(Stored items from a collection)
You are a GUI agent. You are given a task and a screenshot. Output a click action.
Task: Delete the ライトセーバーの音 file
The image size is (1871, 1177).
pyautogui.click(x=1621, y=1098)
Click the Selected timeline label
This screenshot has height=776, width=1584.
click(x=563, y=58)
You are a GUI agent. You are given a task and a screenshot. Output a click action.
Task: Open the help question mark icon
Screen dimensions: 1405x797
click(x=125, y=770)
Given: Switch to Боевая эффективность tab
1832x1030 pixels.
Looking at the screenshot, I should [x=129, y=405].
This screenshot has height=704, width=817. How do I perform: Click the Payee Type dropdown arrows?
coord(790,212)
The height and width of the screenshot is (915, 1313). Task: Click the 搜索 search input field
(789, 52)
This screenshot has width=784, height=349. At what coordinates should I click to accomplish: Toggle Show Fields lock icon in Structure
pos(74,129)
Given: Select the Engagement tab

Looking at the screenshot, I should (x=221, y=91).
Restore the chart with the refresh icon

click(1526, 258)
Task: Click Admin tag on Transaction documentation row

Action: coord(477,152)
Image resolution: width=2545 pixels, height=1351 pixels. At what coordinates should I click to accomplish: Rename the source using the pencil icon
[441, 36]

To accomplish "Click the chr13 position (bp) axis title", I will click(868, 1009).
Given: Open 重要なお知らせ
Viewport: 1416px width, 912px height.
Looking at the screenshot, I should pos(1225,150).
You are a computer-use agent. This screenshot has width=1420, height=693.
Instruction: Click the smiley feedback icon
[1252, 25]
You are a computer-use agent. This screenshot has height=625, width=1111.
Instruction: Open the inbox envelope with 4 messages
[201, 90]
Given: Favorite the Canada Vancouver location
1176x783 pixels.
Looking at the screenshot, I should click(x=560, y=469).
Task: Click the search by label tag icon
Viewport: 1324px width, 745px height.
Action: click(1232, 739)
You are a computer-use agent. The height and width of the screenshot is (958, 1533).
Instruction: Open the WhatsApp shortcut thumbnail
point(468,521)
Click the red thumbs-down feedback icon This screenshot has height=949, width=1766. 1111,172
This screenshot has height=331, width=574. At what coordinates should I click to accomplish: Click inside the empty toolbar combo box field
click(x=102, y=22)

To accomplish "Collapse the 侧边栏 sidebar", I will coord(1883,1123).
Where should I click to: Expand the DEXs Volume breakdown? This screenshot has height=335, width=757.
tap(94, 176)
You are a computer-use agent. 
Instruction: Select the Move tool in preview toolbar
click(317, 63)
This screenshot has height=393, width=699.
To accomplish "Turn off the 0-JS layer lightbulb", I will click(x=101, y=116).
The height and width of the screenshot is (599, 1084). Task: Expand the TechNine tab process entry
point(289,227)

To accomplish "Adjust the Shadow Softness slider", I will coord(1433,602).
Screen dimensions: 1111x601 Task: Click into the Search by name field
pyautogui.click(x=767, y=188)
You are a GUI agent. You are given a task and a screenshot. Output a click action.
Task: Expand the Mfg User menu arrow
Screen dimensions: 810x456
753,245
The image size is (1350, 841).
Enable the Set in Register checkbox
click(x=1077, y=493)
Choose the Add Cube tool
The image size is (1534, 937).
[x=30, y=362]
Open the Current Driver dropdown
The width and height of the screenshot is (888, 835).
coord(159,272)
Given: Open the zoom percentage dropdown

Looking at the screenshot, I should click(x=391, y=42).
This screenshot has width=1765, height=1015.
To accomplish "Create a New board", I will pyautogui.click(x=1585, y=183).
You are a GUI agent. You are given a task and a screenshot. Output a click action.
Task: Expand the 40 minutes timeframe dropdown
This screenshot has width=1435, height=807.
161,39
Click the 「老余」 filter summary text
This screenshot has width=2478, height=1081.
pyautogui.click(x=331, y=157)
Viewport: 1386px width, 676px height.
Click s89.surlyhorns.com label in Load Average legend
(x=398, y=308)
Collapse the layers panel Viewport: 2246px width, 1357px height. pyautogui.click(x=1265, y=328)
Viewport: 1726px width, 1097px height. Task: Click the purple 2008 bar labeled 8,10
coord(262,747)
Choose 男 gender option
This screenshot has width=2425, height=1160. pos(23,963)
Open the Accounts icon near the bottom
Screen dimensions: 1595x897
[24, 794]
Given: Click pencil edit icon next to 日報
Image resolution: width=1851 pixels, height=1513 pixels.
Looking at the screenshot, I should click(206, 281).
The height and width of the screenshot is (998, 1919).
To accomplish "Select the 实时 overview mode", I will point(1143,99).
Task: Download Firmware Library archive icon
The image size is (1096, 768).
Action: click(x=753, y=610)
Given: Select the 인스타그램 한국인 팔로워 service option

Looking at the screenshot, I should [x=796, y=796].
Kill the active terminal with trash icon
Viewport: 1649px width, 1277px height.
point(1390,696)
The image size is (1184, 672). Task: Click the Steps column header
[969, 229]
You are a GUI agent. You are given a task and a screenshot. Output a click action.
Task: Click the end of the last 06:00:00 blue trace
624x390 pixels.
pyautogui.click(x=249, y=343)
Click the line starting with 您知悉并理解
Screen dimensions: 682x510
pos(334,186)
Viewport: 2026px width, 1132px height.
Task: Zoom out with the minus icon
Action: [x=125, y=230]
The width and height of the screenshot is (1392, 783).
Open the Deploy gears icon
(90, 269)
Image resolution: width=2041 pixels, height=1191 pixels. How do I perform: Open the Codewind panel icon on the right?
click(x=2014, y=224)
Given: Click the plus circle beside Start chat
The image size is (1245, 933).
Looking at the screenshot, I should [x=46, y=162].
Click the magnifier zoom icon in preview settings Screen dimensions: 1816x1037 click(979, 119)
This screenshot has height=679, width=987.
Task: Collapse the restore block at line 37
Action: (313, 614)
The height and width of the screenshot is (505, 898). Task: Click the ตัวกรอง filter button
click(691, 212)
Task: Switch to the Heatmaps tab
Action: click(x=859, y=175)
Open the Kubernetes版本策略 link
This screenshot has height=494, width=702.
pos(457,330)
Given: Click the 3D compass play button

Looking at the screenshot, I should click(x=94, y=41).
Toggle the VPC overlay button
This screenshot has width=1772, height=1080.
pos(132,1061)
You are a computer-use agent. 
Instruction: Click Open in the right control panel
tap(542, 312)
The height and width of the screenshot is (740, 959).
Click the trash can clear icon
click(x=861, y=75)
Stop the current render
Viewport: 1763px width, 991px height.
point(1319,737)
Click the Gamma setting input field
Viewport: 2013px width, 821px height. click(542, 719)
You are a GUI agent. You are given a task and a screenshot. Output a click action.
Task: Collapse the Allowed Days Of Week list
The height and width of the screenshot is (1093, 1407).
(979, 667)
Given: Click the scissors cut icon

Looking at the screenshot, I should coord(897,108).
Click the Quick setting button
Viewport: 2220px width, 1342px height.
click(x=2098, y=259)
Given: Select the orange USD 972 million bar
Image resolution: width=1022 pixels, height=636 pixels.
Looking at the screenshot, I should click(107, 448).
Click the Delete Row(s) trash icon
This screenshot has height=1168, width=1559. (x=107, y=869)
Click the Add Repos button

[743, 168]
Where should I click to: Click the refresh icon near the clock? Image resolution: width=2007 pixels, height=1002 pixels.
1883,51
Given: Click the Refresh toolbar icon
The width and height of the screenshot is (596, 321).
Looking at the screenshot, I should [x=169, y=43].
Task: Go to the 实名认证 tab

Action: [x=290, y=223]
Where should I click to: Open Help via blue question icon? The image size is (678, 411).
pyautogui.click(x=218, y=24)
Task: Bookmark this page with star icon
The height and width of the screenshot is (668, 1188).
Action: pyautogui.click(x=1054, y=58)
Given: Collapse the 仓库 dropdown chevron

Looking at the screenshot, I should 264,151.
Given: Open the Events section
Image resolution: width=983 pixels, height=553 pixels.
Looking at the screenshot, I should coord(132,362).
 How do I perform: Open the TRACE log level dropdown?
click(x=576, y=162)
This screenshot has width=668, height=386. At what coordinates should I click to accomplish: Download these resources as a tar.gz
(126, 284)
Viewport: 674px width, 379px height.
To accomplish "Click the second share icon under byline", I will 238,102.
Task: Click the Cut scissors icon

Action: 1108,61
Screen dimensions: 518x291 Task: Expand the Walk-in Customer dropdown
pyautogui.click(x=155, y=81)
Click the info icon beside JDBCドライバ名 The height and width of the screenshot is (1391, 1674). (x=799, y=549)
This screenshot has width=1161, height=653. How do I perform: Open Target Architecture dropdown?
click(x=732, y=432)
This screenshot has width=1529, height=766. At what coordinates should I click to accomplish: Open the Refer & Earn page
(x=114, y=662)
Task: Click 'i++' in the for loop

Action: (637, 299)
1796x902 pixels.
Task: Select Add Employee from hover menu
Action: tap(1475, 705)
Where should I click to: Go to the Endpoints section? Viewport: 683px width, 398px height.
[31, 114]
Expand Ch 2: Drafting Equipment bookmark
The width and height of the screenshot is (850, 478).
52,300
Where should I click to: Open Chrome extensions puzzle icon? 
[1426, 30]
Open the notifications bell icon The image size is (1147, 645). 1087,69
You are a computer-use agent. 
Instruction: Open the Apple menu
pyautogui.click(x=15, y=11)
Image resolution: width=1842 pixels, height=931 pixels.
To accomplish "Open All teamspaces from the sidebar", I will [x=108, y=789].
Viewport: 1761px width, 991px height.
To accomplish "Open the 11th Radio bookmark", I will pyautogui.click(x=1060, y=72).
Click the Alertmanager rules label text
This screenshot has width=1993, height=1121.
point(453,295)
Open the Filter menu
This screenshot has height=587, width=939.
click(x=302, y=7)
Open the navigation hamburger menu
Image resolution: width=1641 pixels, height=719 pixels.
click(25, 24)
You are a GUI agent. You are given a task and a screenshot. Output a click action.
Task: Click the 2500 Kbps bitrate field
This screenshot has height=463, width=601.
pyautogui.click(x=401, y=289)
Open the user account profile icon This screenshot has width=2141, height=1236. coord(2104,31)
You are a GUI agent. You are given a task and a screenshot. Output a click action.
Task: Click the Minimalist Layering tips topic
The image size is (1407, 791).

WHAT THE TASK ASKS. The required output is every line of the entries, starting at the one that contains "Instruction: Open the Apple menu" and ending at the last, copied exactly.

RESPONSE.
Instruction: Open the Apple menu
pyautogui.click(x=15, y=11)
Image resolution: width=1842 pixels, height=931 pixels.
To accomplish "Open All teamspaces from the sidebar", I will [x=108, y=789].
Viewport: 1761px width, 991px height.
To accomplish "Open the 11th Radio bookmark", I will pyautogui.click(x=1060, y=72).
Click the Alertmanager rules label text
This screenshot has width=1993, height=1121.
point(453,295)
Open the Filter menu
This screenshot has height=587, width=939.
click(x=302, y=7)
Open the navigation hamburger menu
Image resolution: width=1641 pixels, height=719 pixels.
click(25, 24)
You are a GUI agent. You are given a task and a screenshot. Output a click action.
Task: Click the 2500 Kbps bitrate field
This screenshot has height=463, width=601.
pyautogui.click(x=401, y=289)
Open the user account profile icon This screenshot has width=2141, height=1236. coord(2104,31)
You are a GUI agent. You are given a task and a screenshot. Output a click action.
Task: Click the Minimalist Layering tips topic
The image size is (1407, 791).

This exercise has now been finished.